What We’re Cooking This Week: Umami Pickled Carrots

Carrots are cheap, everywhere and good for you, so this is a nice way to make sure you eat a lot of them.

Jim Dixon wrote about food for WW for more than 20 years, but these days most of his time is spent at his olive oil-focused specialty food business Wellspent Market. Jim’s always loved to eat, and he encourages his customers to cook by sending them recipes every week through his newsletter. We’re happy to have him back creating some special dishes just for WW readers.

Portland is fermentation crazy, so I usually buy sauerkraut, kimchi, pickles and other lacto-fermented stuff from the people who do it much better than I can. But I do make quick pickles, vegetables lightly cured using salt, sugar and vinegar. Made in small batches and kept chilled, these don’t keep long, but you’ll find you eat them quickly anyway.

Carrots are cheap, everywhere and good for you, so this is a nice way to make sure you eat a lot of them. Inspired by the Japanese kōhaku namasu, daikon radishes and carrots shredded and pickled with rice vinegar and mirin, my version gets a more savory flavor with a healthy sprinkle of MSG.
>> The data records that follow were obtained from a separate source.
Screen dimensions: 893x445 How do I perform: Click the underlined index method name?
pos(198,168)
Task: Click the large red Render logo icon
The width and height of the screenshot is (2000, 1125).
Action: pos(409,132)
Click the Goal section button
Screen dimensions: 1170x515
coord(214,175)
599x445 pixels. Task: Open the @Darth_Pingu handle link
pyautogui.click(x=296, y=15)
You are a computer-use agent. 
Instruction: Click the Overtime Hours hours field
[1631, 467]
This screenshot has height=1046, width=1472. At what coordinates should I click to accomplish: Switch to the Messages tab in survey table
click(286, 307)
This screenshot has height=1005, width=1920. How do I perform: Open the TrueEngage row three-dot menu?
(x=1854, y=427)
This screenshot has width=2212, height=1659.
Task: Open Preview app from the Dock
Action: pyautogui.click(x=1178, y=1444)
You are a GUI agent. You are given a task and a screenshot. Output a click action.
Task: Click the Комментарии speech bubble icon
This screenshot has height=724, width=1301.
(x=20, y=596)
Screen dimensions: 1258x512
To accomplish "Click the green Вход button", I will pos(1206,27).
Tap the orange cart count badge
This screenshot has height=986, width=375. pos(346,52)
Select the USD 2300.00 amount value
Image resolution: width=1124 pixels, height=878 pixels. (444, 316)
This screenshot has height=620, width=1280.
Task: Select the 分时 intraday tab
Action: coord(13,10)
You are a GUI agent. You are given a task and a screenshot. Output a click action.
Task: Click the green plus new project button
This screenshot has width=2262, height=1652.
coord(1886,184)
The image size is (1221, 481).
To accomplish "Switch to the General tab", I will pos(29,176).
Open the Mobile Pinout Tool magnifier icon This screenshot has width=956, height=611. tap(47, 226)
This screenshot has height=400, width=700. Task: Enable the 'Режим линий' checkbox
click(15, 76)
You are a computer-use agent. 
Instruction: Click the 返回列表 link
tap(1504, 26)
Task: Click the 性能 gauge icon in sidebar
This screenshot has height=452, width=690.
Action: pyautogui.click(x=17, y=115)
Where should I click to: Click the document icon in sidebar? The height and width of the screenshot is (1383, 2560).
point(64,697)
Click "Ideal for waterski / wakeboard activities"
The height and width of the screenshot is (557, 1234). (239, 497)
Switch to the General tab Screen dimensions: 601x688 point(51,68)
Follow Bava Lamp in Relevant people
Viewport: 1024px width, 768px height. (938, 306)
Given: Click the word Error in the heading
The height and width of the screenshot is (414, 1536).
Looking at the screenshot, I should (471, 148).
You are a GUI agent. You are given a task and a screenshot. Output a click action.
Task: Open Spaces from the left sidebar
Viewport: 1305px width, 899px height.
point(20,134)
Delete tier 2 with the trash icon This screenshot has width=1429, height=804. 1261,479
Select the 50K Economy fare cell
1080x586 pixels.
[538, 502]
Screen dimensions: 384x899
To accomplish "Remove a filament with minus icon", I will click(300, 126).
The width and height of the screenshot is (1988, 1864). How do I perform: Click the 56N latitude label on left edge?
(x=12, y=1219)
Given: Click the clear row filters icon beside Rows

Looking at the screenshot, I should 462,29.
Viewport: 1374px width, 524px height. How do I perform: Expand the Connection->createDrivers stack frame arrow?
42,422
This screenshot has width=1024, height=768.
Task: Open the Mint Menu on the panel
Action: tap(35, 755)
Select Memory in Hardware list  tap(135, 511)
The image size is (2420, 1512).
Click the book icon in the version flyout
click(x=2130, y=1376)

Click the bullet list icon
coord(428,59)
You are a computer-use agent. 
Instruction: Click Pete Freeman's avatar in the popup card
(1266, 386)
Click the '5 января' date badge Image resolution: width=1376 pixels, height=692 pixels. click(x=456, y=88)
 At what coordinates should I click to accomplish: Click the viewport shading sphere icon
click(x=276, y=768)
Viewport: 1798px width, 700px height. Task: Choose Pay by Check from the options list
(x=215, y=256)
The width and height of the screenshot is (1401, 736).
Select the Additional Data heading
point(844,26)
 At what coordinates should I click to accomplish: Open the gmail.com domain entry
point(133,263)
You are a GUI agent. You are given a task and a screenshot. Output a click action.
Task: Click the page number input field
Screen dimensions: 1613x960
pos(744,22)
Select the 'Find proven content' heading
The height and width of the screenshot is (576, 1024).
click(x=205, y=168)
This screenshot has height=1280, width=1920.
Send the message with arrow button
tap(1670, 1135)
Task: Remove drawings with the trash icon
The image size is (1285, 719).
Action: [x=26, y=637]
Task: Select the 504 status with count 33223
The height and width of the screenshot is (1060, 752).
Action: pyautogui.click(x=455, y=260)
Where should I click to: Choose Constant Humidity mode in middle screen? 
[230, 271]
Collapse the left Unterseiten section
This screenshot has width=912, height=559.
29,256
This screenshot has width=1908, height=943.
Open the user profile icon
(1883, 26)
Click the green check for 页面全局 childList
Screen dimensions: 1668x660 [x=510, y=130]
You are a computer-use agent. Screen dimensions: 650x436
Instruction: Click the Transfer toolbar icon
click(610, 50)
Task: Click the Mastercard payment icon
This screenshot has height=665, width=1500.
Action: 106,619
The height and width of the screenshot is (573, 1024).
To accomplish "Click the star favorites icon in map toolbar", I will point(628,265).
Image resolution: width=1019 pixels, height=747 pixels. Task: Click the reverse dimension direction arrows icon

Before you @ me, do some research. The Japanese inventors and still primary manufacturers of this naturally fermented flavor enhancer have a very informative explainer. And Frankie Huang gets at the racism behind the hate, a must-read. Then make sure your kitchen has a shaker of the “Essence of Flavor.”

Umami pickled carrots

1 pounds carrots, grated

2 teaspoons salt

1 cup rice wine vinegar

1 cup water

1/2 cup mirin

2 tablespoons sugar

1/8 teaspoon monosodium glutamate

If you’ve got a food processor with a grating disk, use it on the carrots. The pieces are a little chunkier than what you get from a box grater, but either work. You could also cut them into matchsticks if you need to practice your knife skills.

Combine everything else in a pot and bring to a gentle boil. Add the carrots, let it cook for about 30 seconds, then turn off the heat. Let the carrots cool in the pot, then transfer to a container and refrigerate. You’ll probably finish them off in a week, but they’ll last longer.